Dataset records

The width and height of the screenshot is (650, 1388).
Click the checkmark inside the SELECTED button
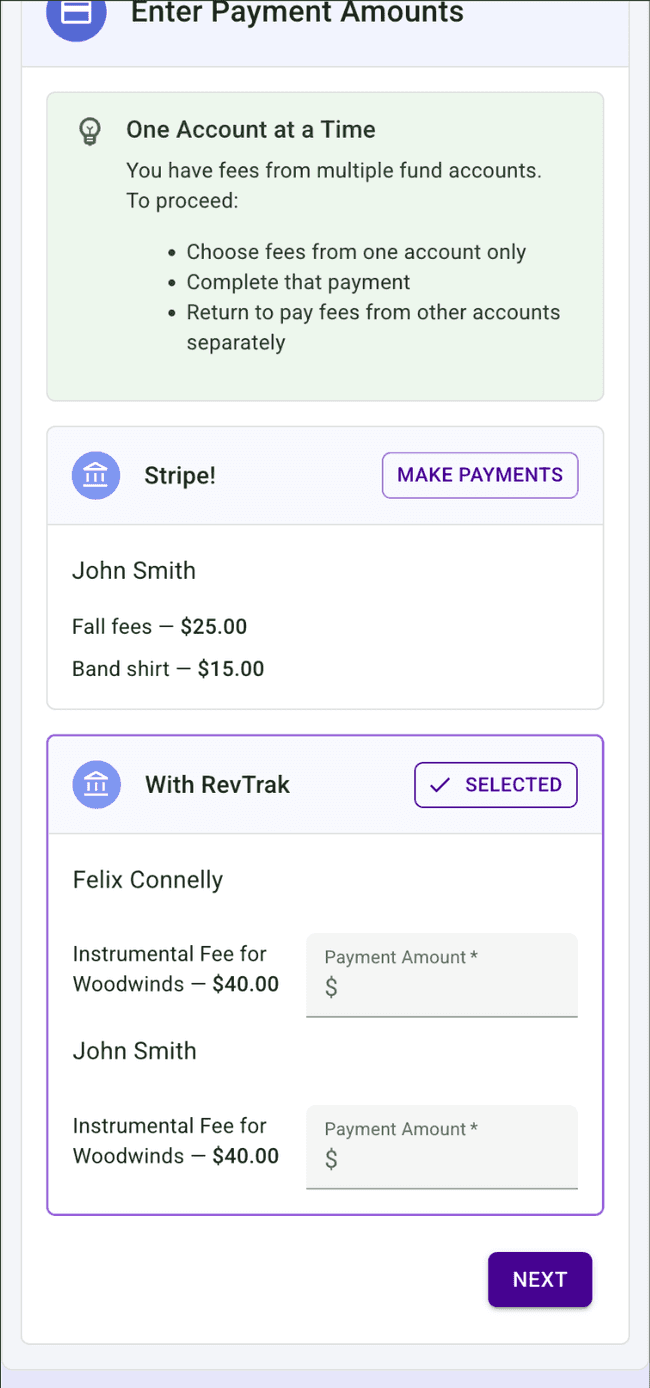coord(438,785)
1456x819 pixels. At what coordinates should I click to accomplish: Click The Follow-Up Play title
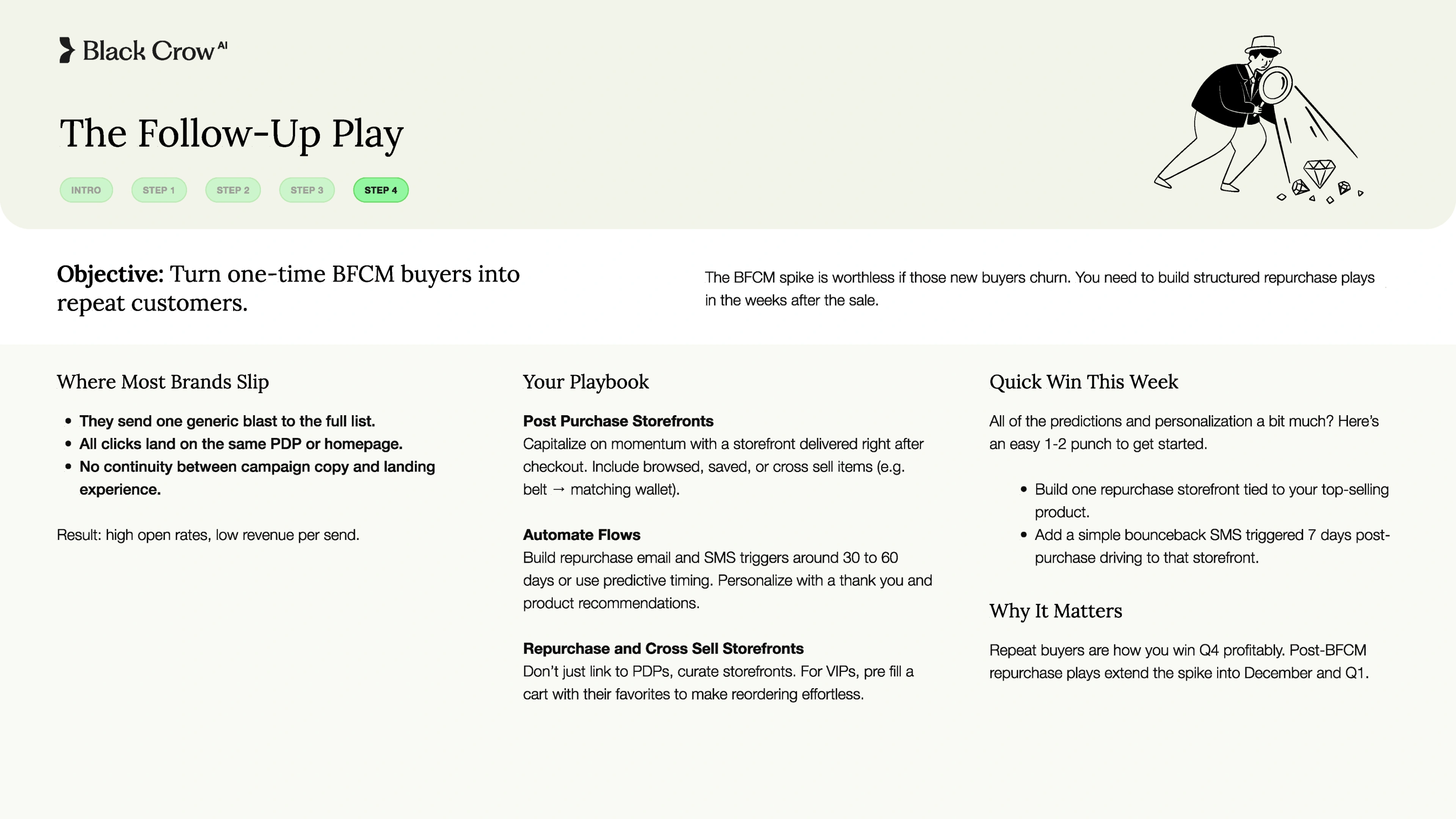tap(232, 133)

**Exercise aim:**
Only the lines starting at the one that holds "Click the checkmark" and ending at the last line of the data belong in your answer. Please set them down exactly and omit the pictures.

**The completed task:**
Click the checkmark inside the SELECTED button
coord(438,785)
1456x819 pixels. At what coordinates should I click to accomplish: Click The Follow-Up Play title
tap(232, 133)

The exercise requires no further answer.